La Corte é pertanto d'avviso che sia giustificato e risponda ad una razionale interpretazione dell'art. 3 dello Statuto siciliano, ritenere che l'attribuzione di competenza ad emanare la legge per le elezioni dei deputati all'Assemblea regionale, si riferisca alla legge elettorale nel suo complesso, considerata cioè nella sua tradizionale struttura, comprendente quindi sia i precetti e i divieti concernenti le operazioni elettorali, sia le disposizioni di carattere penale che, per quanto si é detto, vi sono connesse.
Com'é chiaro, dopo quanto si é esposto, si tratta di attribuzione di competenza legislativa di carattere eccezionale, che deroga, per la materia in esame, al principio generale che si ricava dall'art. 25 della Costituzione, secondo quanto ha già ritenuto questa Corte.
Non é inutile aggiungere, a completamento delle osservazioni finora esposte, che già questa Corte, con la sentenza n. 4 del 15 giugno 1956, ha riconosciuta, per speciali ragioni pure ricollegantisi ad un'antica tradizione legislativa, la legittimità della deroga ad un altro fondamentale precetto costituzionale. Quello cioè contenuto nel primo comma dell'art. 108 della Costituzione, secondo il quale le norme sull'ordinamento giudiziario e su ogni magistratura sono stabilite con legge. Nella sentenza, infatti, anche per la materia preveduta nella detta disposizione, trattandosi di principi attinenti all'ordine costituzionale dello Stato, si é esclusa la competenza normativa delle Regioni, anche a statuto speciale. Si é tuttavia ritenuto che, per quanto riguarda la disciplina dei "masi chiusi", deve considerarsi costituzionalmente legittima una disposizione legislativa emanata dalla Provincia di Bolzano, che, in deroga ai precetti contenuti nel citato art. 108, conferisce, nella materia, particolari attribuzioni al pretore.
In base a quanto si é esposto la disposizione contenuta nell'art. 67 della legge regionale siciliana 20 marzo 1951, n. 29, concernente l'elezione dei deputati all'Assemblea della Regione, deve ritenersi costituzionalmente legittima.
PER QUESTI MOTIVI
LA CORTE COSTITUZIONALE
dichiara non fondata la questione, proposta con ordinanza del Pretore di Vizzini del 10 novembre 1956, sulla legittimità costituzionale dell'art. 67 della legge della Regione siciliana 20 marzo 1951, n. 29, concernente l'elezione dei deputati alla Assemblea regionale, in riferimento all'art. 25 della Costituzione.
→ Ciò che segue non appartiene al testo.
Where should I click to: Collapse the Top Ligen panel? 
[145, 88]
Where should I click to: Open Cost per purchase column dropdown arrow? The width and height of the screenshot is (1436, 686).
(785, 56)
Così deciso in Roma, nella sede della Corte costituzionale, Palazzo della Consulta, il 25 giugno 1957.
Gaetano AZZARITI – Giuseppe CAPPI - Tomaso PERASSI - Gaspare AMBROSINI - Ernesto BATTAGLINI - Mario COSATTI - Francesco PANTALEO GABRIELI - Giuseppe CASTELLI AVOLIO - Antonino PAPALDO - Mario BRACCI - Nicola JAEGER - Giovanni CASSANDRO - Antonio MANCA – Aldo SANDULLI.
Depositata in Cancelleria il 8 luglio 1957.